MBD will undoubtedly receive its equal part of lovers and loathers…this is a very hard film to sight due to its extremity of the violence. Though its scream is horrible to say the least, the overall carry out is a startlingly satirical stare at the media’s fascination at peering from the safety of our collective couches at the levels of violence that accelerate rampant in television.
An extremely tight budgeted camera crew follow a poetry spouting serial killer through the streets of Belgium in a quasi-documentary. Adhering initially to the unofficial press “rule” of not interfereing with the outcome of events, they lift the horrific details of Benoit’s bloodlust, which can only be equalled with the evident psychosis in his mind as He swings from controlled to chaotic. Ben is an spirited soul- ample, charismatic and intelligent- which provides a respectable yet disturbing disagreement to the depravity of his actions. What gives MBD that extra degree of cinematic edge is the interviews with the crew and cast (all of which coincindently utilize their accurate names in the movie, adding a greater sense of realism) …where they argue about costs, running out of equipment and film, again spurring on the documentary feel on a fictional film. When the line is crossed by the crew from neutral observers to participants, they follow the same overall repercussions as our diabolical hero.

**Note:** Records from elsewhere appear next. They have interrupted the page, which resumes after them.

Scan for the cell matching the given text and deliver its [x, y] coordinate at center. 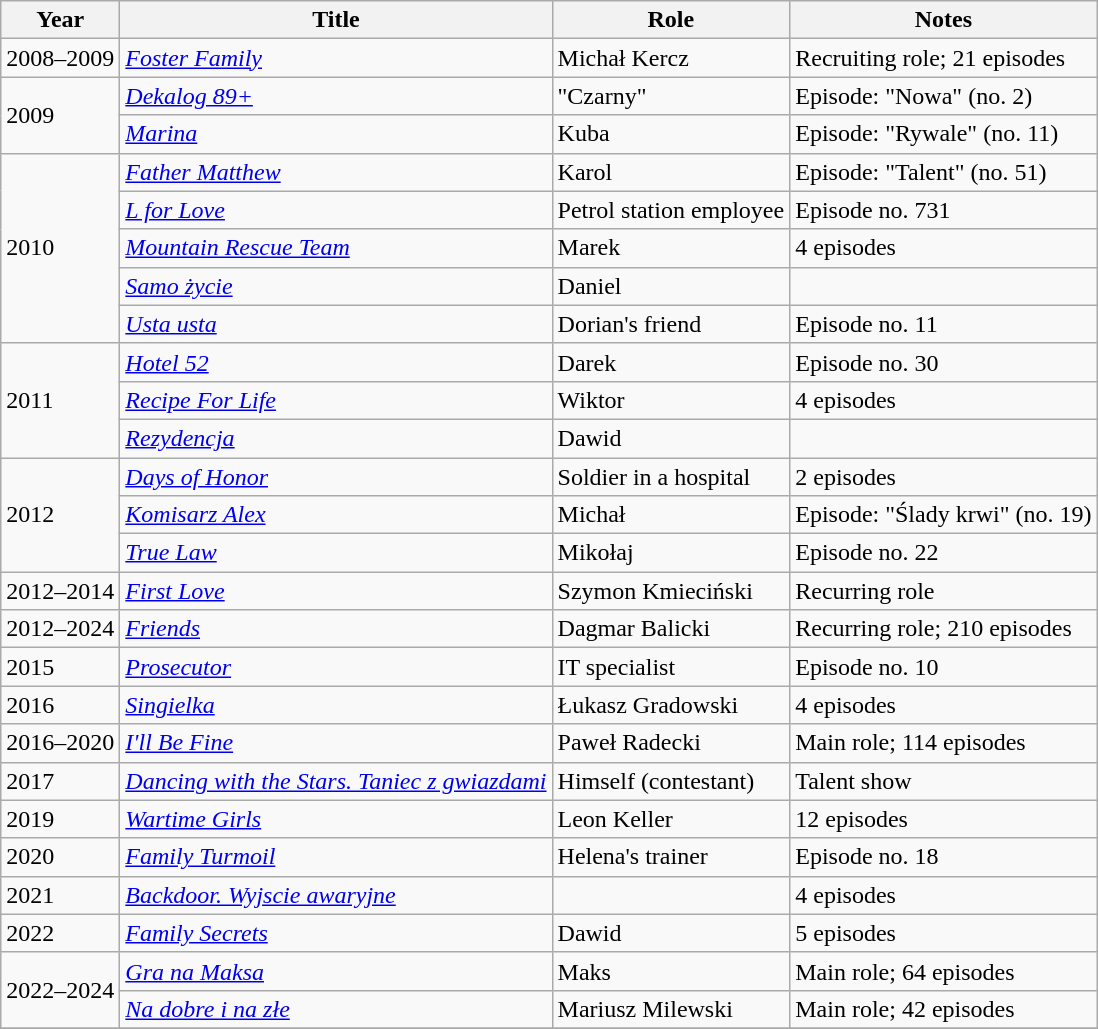
Mountain Rescue Team [336, 248]
Episode no. 11 [944, 324]
Kuba [671, 134]
Main role; 42 episodes [944, 1009]
Episode no. 18 [944, 857]
2012 [60, 515]
Backdoor. Wyjscie awaryjne [336, 895]
Michał Kercz [671, 58]
Recurring role; 210 episodes [944, 629]
Rezydencja [336, 438]
I'll Be Fine [336, 743]
Friends [336, 629]
Daniel [671, 286]
Maks [671, 971]
2008–2009 [60, 58]
Mariusz Milewski [671, 1009]
12 episodes [944, 819]
Talent show [944, 781]
Petrol station employee [671, 210]
2011 [60, 400]
Marek [671, 248]
Marina [336, 134]
Recruiting role; 21 episodes [944, 58]
Usta usta [336, 324]
Episode no. 22 [944, 553]
2015 [60, 667]
Episode no. 30 [944, 362]
Episode no. 731 [944, 210]
2012–2024 [60, 629]
Family Secrets [336, 933]
Recurring role [944, 591]
Soldier in a hospital [671, 477]
Episode: "Talent" (no. 51) [944, 172]
2019 [60, 819]
Szymon Kmieciński [671, 591]
Singielka [336, 705]
Na dobre i na złe [336, 1009]
Main role; 114 episodes [944, 743]
2010 [60, 248]
"Czarny" [671, 96]
Samo życie [336, 286]
Komisarz Alex [336, 515]
2017 [60, 781]
Title [336, 20]
2009 [60, 115]
Episode: "Rywale" (no. 11) [944, 134]
Hotel 52 [336, 362]
Mikołaj [671, 553]
Father Matthew [336, 172]
Days of Honor [336, 477]
Michał [671, 515]
2022–2024 [60, 990]
2020 [60, 857]
2022 [60, 933]
Helena's trainer [671, 857]
2016 [60, 705]
Year [60, 20]
L for Love [336, 210]
Recipe For Life [336, 400]
Dancing with the Stars. Taniec z gwiazdami [336, 781]
Wartime Girls [336, 819]
Łukasz Gradowski [671, 705]
Episode: "Nowa" (no. 2) [944, 96]
Wiktor [671, 400]
Family Turmoil [336, 857]
Role [671, 20]
Dagmar Balicki [671, 629]
Main role; 64 episodes [944, 971]
Dekalog 89+ [336, 96]
Paweł Radecki [671, 743]
IT specialist [671, 667]
5 episodes [944, 933]
Episode no. 10 [944, 667]
2012–2014 [60, 591]
Foster Family [336, 58]
2 episodes [944, 477]
Notes [944, 20]
First Love [336, 591]
2016–2020 [60, 743]
2021 [60, 895]
Prosecutor [336, 667]
True Law [336, 553]
Karol [671, 172]
Episode: "Ślady krwi" (no. 19) [944, 515]
Himself (contestant) [671, 781]
Dorian's friend [671, 324]
Darek [671, 362]
Leon Keller [671, 819]
Gra na Maksa [336, 971]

Buy,Download, Or Stream Man Bites Dog - Criterion Collection! Click Here
Based on Criterion’s history of giving graceful transfers, I will be optimistic that MBD will recieve the similar royal treatment. Past VHS copies had both the Unrated Gash (which was missing the evil scene of Ben strangling a young boy) and the Unrated Director’s Prick (aforementioned scene intact) . From what I’ve heard, the DVD will be the unedited version. This famous movie’s message has become even more potent as the inquire of for “reality” shows has risen to ludicrous levels. We may net MBD distatesful and disturbing, but are we able to observe away?